Organ transplant progress ‘but violations still exist’
CHINA is making progress in eliminating transplants using organs from executed prisoners, but violations still exist and offenders will be punished severely, the director of Beijing’s transplant program said yesterday.
“In China, organ donations from civilians and from prisoners cannot co-exist,” Dr Huang Jeifu told a Vatican conference bringing together nearly 80 doctors, law enforcement officials and representatives of health and non-government organizations.
“In my governmental organization there is zero tolerance,” he told reporters. “However, China is a big country, with 1.3 billion people, so sure, definitely, there is some violation of the law. If there is some violation of the law it will be severely punished.”
On Monday, Huang acknowledged that reforms to China’s transplant program have been slow and “very difficult.”
“From January 1, 2015, organ donation from voluntary civilian organ donors has become the only legitimate source of organ transplantations,” he said in an interview at China’s embassy to Italy.
China has one of the lowest rates of organ donation in the world, because of ingrained cultural attitudes and a legal requirement that family members give consent before organs are donated, even if a person had expressed a desire to donate. Even the donation system’s advocates say it needs hundreds of additional hospitals and doctors.
Huang said the number of voluntary donors increased 50 percent from 2015 to 4,080 last year, and he was “very optimistic” China would outpace the US in number of organ donors in five years.
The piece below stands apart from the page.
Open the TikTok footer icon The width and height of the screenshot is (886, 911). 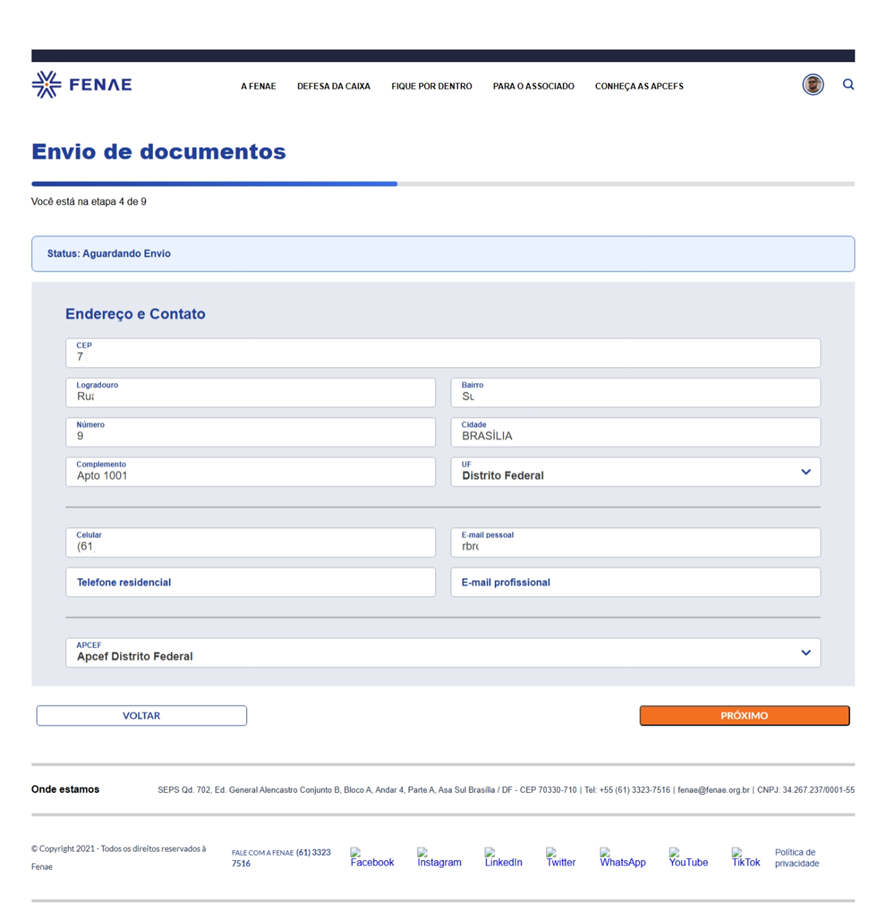coord(745,857)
But China still needed help.
“That’s why we have come to the Vatican,” he said. “We have come to learn as well as to tell what is happening in China.”
The conference heard that patients were flocking to countries with lax regulations and cheap rates, including Egypt, India and Mexico, for everything from kidneys to corneas.
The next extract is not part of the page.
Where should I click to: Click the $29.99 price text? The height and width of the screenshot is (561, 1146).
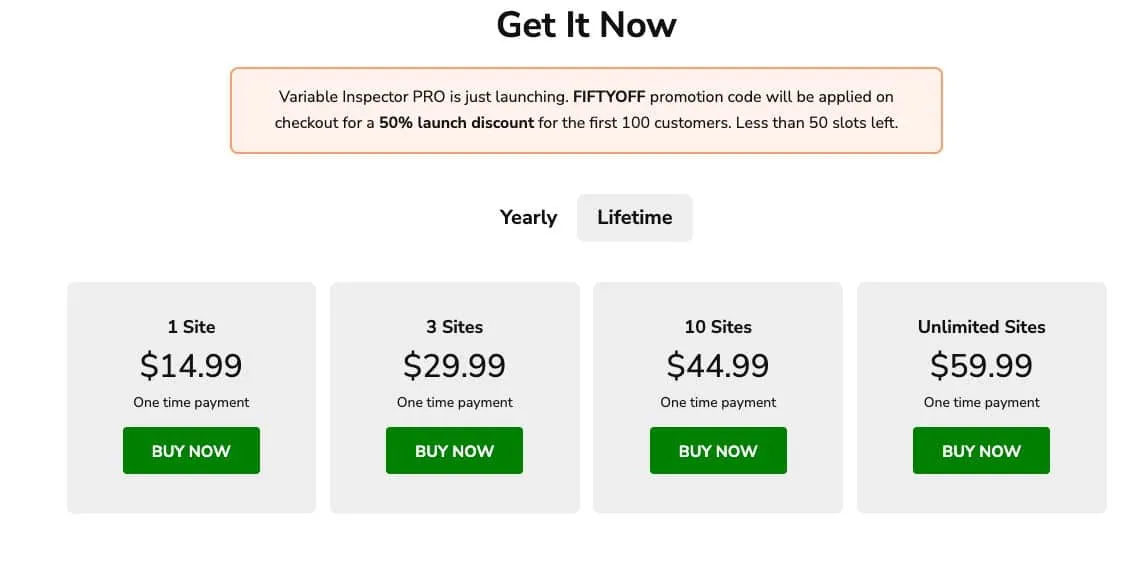[454, 365]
Huang proposed the creation of a “global task force” headed by the World Health Organization to crack down on the trade.
It’s unclear how effective such a WHO task force would be, given that the UN agency is reliant on countries to provide health information and statistics and rarely collects or independently verifies data provided by governments.
Huang said he is the highest-ranking Chinese official to attend a Vatican event, as a member of the Chinese People’s Political Consultative Conference. He stressed he was attending as a surgeon and medical expert — not necessarily as a diplomatic emissary.
China’s foreign ministry downplayed the significance of his participation. A spokesman said: “As far as I understand it, it shouldn’t have anything to do with China-Vatican relations.”